Description of the task
Repeat exactly, and only, the lines below starting at the line that contains "Services (1117, 115)" and ending at the line that contains "Company Photos/Vidoes (66, 327)", inclusive of both.

━━━ Exercise input ━━━

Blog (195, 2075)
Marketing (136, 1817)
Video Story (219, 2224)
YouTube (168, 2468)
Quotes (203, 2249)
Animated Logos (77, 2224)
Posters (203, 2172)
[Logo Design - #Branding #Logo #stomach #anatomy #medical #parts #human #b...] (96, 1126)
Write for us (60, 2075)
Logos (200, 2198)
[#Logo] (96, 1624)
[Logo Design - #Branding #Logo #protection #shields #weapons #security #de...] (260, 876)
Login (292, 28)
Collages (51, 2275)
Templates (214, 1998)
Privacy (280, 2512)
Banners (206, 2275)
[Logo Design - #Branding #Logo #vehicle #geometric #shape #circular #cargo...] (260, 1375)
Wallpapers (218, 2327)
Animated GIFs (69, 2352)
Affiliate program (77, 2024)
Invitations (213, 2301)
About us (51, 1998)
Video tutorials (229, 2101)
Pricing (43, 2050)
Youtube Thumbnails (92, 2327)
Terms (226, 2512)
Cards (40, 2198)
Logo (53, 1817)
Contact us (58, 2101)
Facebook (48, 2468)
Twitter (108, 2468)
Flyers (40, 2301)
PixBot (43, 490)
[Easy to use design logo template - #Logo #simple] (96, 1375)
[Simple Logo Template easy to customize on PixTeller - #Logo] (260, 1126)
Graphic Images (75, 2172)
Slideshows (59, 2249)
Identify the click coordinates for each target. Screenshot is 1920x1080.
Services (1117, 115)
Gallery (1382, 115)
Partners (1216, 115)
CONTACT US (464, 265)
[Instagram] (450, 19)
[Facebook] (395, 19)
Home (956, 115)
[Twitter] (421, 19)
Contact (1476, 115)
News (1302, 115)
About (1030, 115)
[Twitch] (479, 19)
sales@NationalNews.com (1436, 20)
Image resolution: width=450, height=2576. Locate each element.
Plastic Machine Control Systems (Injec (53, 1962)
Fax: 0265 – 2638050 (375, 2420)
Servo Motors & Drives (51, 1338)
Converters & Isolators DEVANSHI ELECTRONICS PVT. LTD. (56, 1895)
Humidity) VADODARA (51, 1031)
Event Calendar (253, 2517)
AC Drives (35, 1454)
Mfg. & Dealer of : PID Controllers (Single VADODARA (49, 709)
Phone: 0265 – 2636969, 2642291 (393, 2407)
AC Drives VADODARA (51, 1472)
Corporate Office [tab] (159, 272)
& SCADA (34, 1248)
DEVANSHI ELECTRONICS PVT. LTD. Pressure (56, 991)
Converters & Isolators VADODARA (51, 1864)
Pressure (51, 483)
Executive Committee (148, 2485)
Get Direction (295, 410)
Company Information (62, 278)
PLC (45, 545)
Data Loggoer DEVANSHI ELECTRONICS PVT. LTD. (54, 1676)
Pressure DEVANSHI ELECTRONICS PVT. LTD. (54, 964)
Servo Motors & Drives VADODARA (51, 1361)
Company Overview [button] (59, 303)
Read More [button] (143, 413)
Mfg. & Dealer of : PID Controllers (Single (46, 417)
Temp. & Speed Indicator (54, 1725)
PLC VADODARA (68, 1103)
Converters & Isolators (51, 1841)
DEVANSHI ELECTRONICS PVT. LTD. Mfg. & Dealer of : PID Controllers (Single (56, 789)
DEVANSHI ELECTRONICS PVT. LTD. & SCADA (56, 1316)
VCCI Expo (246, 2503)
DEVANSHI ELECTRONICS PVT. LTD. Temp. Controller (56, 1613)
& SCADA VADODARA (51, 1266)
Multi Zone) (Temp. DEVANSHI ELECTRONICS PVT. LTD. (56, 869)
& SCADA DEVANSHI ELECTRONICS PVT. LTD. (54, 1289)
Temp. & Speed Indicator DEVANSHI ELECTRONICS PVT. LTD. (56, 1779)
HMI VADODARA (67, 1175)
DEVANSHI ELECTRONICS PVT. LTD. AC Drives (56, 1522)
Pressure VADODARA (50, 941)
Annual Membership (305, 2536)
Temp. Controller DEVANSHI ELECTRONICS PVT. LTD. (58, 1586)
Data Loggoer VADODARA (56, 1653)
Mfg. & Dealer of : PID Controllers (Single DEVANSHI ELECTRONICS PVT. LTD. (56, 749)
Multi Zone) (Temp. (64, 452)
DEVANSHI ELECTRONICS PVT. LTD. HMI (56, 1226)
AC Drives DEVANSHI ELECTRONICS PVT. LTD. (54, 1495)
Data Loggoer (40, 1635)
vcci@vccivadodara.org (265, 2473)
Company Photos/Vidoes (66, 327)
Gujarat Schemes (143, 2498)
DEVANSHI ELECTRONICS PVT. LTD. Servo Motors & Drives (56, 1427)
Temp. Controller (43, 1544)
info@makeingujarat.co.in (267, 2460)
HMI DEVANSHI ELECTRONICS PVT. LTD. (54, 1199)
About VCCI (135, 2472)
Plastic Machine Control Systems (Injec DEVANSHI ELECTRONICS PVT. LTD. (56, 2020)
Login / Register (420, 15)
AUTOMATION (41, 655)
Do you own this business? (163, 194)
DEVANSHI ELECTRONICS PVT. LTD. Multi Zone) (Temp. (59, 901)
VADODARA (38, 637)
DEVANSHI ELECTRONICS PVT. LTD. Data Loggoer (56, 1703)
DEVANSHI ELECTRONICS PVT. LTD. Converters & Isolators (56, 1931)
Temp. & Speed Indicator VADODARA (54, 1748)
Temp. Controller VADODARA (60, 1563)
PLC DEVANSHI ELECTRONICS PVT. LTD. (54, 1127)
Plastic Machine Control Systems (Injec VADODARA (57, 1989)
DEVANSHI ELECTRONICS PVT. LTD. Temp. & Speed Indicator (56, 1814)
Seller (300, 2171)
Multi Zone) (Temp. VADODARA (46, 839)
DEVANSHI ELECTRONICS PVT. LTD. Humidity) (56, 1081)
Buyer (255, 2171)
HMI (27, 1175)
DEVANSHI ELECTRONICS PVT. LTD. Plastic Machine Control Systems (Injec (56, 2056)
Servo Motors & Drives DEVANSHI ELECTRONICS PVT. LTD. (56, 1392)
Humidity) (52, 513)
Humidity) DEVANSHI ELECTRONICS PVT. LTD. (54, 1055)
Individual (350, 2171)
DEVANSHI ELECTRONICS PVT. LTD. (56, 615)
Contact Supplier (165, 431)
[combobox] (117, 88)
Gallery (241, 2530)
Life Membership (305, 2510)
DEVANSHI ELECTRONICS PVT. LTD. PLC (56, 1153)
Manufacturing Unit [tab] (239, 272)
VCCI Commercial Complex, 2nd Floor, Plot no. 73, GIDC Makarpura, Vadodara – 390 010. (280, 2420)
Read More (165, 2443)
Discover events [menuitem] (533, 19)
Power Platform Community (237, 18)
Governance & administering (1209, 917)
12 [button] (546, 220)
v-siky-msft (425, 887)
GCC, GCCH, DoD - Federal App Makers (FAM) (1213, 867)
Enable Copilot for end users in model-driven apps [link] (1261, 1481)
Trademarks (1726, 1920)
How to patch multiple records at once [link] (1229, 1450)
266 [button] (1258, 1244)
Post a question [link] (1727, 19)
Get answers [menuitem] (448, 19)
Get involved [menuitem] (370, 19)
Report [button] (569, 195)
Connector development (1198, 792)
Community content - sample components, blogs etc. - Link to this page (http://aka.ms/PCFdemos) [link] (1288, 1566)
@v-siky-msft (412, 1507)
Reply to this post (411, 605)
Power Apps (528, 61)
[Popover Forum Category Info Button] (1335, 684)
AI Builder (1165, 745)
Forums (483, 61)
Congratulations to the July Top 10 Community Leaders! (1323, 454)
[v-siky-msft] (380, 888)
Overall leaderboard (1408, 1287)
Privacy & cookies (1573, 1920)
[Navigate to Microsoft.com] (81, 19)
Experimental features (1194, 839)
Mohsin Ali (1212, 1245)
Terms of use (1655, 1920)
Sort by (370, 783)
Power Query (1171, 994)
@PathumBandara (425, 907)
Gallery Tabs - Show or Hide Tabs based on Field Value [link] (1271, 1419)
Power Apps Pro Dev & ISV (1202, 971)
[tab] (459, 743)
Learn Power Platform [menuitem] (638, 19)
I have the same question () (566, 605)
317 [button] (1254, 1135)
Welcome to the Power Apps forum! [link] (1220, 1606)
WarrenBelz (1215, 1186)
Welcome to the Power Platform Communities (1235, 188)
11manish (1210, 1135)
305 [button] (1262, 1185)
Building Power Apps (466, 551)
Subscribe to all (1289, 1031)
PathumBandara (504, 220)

━━━

Response box
Services (1117, 115)
Gallery (1382, 115)
Partners (1216, 115)
CONTACT US (464, 265)
[Instagram] (450, 19)
[Facebook] (395, 19)
Home (956, 115)
[Twitter] (421, 19)
Contact (1476, 115)
News (1302, 115)
About (1030, 115)
[Twitch] (479, 19)
sales@NationalNews.com (1436, 20)
Image resolution: width=450, height=2576. Locate each element.
Plastic Machine Control Systems (Injec (53, 1962)
Fax: 0265 – 2638050 (375, 2420)
Servo Motors & Drives (51, 1338)
Converters & Isolators DEVANSHI ELECTRONICS PVT. LTD. (56, 1895)
Humidity) VADODARA (51, 1031)
Event Calendar (253, 2517)
AC Drives (35, 1454)
Mfg. & Dealer of : PID Controllers (Single VADODARA (49, 709)
Phone: 0265 – 2636969, 2642291 (393, 2407)
AC Drives VADODARA (51, 1472)
Corporate Office [tab] (159, 272)
& SCADA (34, 1248)
DEVANSHI ELECTRONICS PVT. LTD. Pressure (56, 991)
Converters & Isolators VADODARA (51, 1864)
Pressure (51, 483)
Executive Committee (148, 2485)
Get Direction (295, 410)
Company Information (62, 278)
PLC (45, 545)
Data Loggoer DEVANSHI ELECTRONICS PVT. LTD. (54, 1676)
Pressure DEVANSHI ELECTRONICS PVT. LTD. (54, 964)
Servo Motors & Drives VADODARA (51, 1361)
Company Overview [button] (59, 303)
Read More [button] (143, 413)
Mfg. & Dealer of : PID Controllers (Single (46, 417)
Temp. & Speed Indicator (54, 1725)
PLC VADODARA (68, 1103)
Converters & Isolators (51, 1841)
DEVANSHI ELECTRONICS PVT. LTD. Mfg. & Dealer of : PID Controllers (Single (56, 789)
DEVANSHI ELECTRONICS PVT. LTD. & SCADA (56, 1316)
VCCI Expo (246, 2503)
DEVANSHI ELECTRONICS PVT. LTD. Temp. Controller (56, 1613)
& SCADA VADODARA (51, 1266)
Multi Zone) (Temp. DEVANSHI ELECTRONICS PVT. LTD. (56, 869)
& SCADA DEVANSHI ELECTRONICS PVT. LTD. (54, 1289)
Temp. & Speed Indicator DEVANSHI ELECTRONICS PVT. LTD. (56, 1779)
HMI VADODARA (67, 1175)
DEVANSHI ELECTRONICS PVT. LTD. AC Drives (56, 1522)
Pressure VADODARA (50, 941)
Annual Membership (305, 2536)
Temp. Controller DEVANSHI ELECTRONICS PVT. LTD. (58, 1586)
Data Loggoer VADODARA (56, 1653)
Mfg. & Dealer of : PID Controllers (Single DEVANSHI ELECTRONICS PVT. LTD. (56, 749)
Multi Zone) (Temp. (64, 452)
DEVANSHI ELECTRONICS PVT. LTD. HMI (56, 1226)
AC Drives DEVANSHI ELECTRONICS PVT. LTD. (54, 1495)
Data Loggoer (40, 1635)
vcci@vccivadodara.org (265, 2473)
Company Photos/Vidoes (66, 327)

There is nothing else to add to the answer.